Adagrasib, an investigational KRAS G12C inhibitor developed by Mirati Therapeutics, is being evaluated in the phase 1/2 KRYSTAL-1 trial (NCT03785249) as a single-agent treatment for patients with NSCLC harboring a KRAS G12Cmutation previously treated with chemotherapy and a PD-L1 inhibitor. As of August 30, 2020, 79 patients were treated with 600 mg of adagrasib twice daily.2
Among 51 patients evaluable for clinical activity, 45% experienced a partial response (PR) and 26 patients achieved stable disease. Commonly reported treatment-emergent adverse events included nausea (54%), diarrhea (48%), vomiting (34%), fatigue (28%), and increased ALT (23%).2
“Adagrasib covalently and irreversibly binds to and locks KRAS G12C in its inactive, GDP-bound state,” James Christensen, PhD, chief scientific officer of Mirati Therapeutics, Inc, wrote in an email. “It has a differentiated molecular profile, including an approximately 24-hour half-life, to enable near-complete inhibition of mutant KRASG12C throughout the entire dosing interval as well as extensive tissue distribution. These attributes have the potential to lead to greater tumor shrinkage and durable clinical activity.”
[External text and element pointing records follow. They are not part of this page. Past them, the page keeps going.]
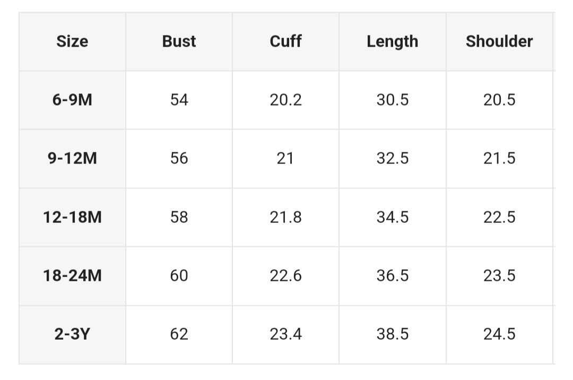The height and width of the screenshot is (380, 573).
Task: Click the Cuff column header
Action: point(285,41)
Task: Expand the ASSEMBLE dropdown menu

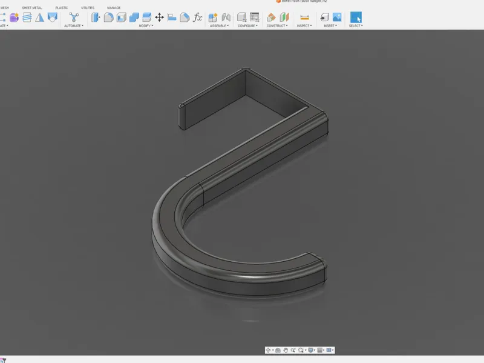Action: coord(219,25)
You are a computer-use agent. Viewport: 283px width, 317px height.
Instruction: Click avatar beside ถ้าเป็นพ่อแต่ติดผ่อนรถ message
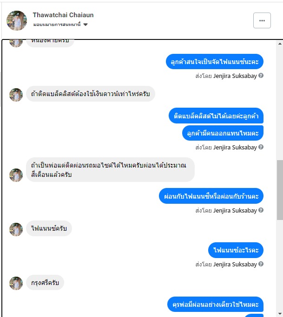pos(16,175)
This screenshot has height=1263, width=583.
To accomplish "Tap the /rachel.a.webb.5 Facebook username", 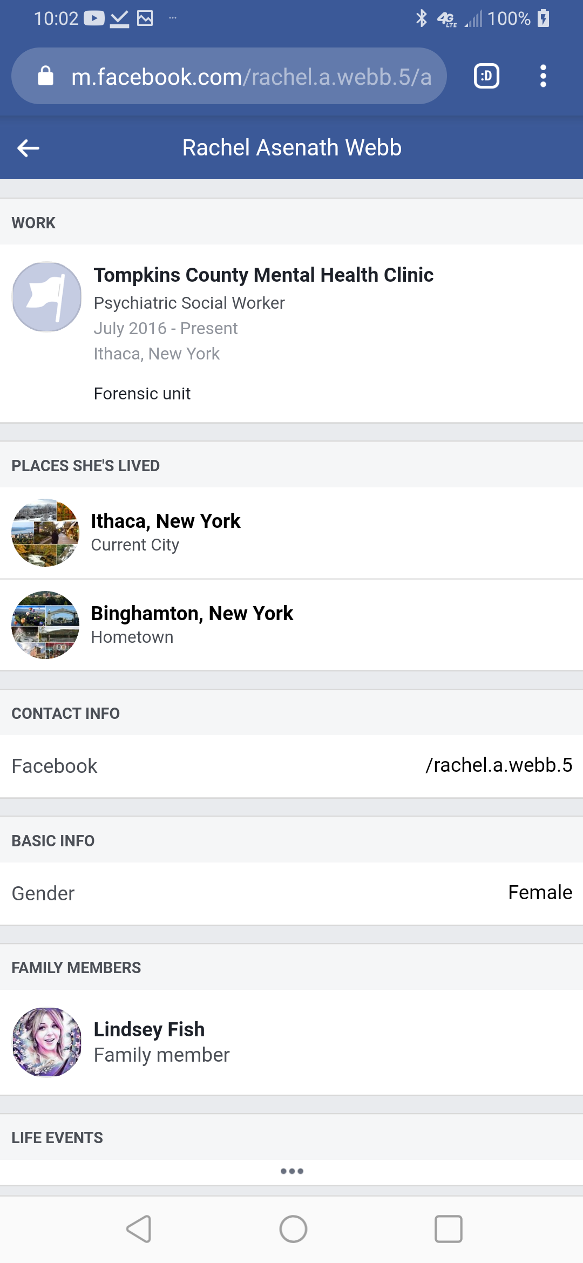I will pyautogui.click(x=498, y=765).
VS-6766, a RAF/MEK inhibitor developed by Verastem Oncology, has previously shown activity with defactinib, a FAK inhibitor, in patients with NSCLC harboring a KRAS mutation in a cohort of 10 patients in the phase 1/2 FRAME basket trial (NCT03875820).3
Preliminary results showed that 1 patient had a partial response and 8 patients achieved disease control with 70% of patients on treatment for at least 12 weeks, and 30% on treatment at 24 weeks.3
“In contrast to MEK inhibitors, VS-6766 blocks both MEK kinase activity and the ability of RAF to phosphorylate MEK,” Patcher said. “This unique mechanism allows VS-6766 to block MEK signaling without the compensatory activation of MEK that appears to limit the efficacy of other inhibitors and with its intermittent dosing schedule, it has a favorable safety profile.”
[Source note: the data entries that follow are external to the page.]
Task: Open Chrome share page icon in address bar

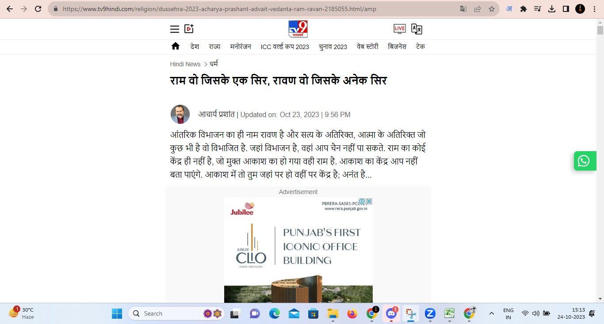Action: click(x=478, y=9)
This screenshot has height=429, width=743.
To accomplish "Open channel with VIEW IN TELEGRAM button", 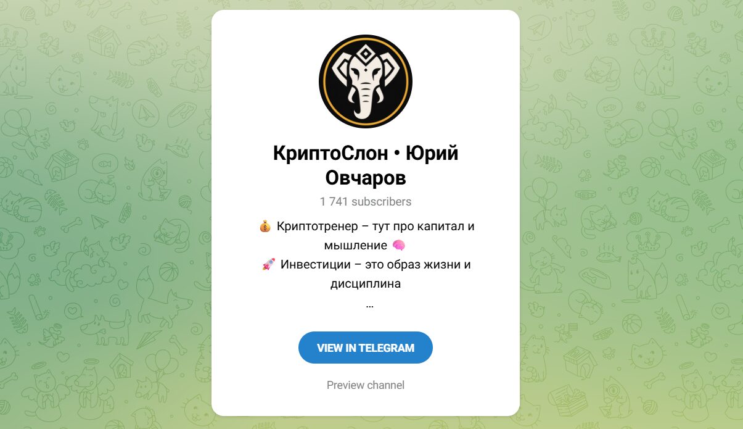I will (366, 348).
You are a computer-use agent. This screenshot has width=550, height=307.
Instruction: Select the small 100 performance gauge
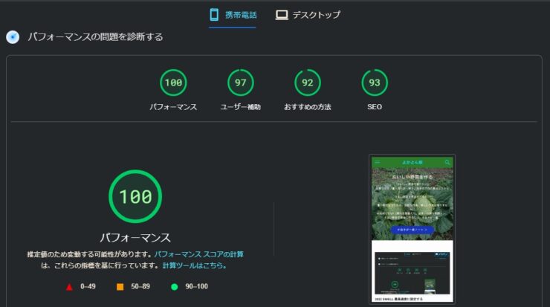(173, 83)
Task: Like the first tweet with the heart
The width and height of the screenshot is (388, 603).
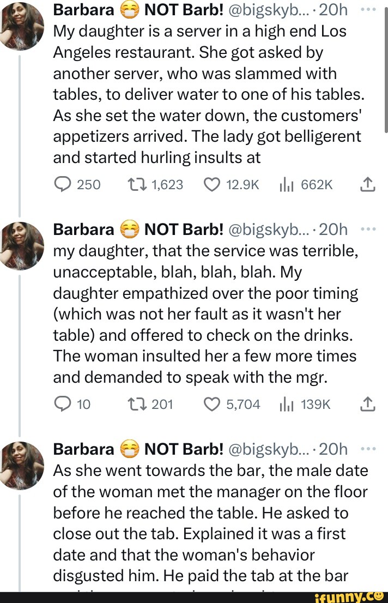Action: [x=211, y=184]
The combination of adagrasib and VS-6766 blocks 3 sequential nodes in the RAS pathway: RAS, RAF, and MEK. Acquired resistance to KRAS G12C inhibitors occurs in patients primarily through additional mutations in the RAS pathway, many of which may be addressed with a downstream inhibitor such as VS-6766, Patcher said. Preclinical data have shown that the combination has resulted in a deeper blockade of ERK pathway signaling pathway, according to Patcher, leading to greater antitumor efficacy relative to either agent alone.
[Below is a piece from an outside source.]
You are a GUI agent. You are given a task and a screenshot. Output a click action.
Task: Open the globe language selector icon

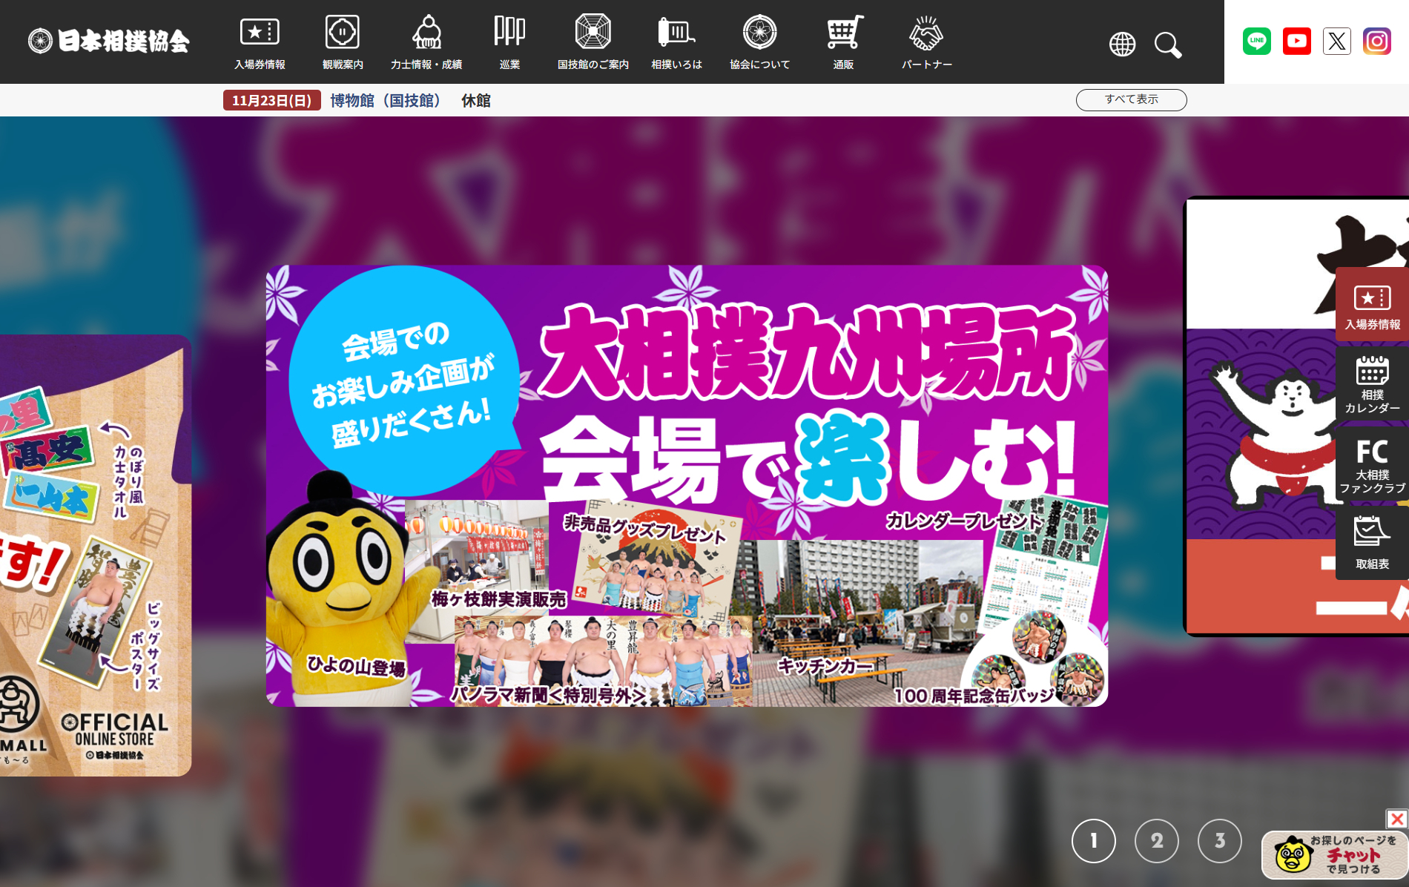[x=1122, y=44]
“KRAS mutations occur in approximately 25% of patients with NSCLC adenocarcinoma,” Patcher said. “Two of the most common types of KRAS mutations are G12C, present in approximately 14% of patients with NSCLC adenocarcinoma, and G12V, occurring in approximately 7% of [patients with] NSCLC. Even with the approval of sotorasib [Lumakras] and clinical results with adagrasib, there remains a high unmet need in terms of both response rate and durability of response in the second line setting.”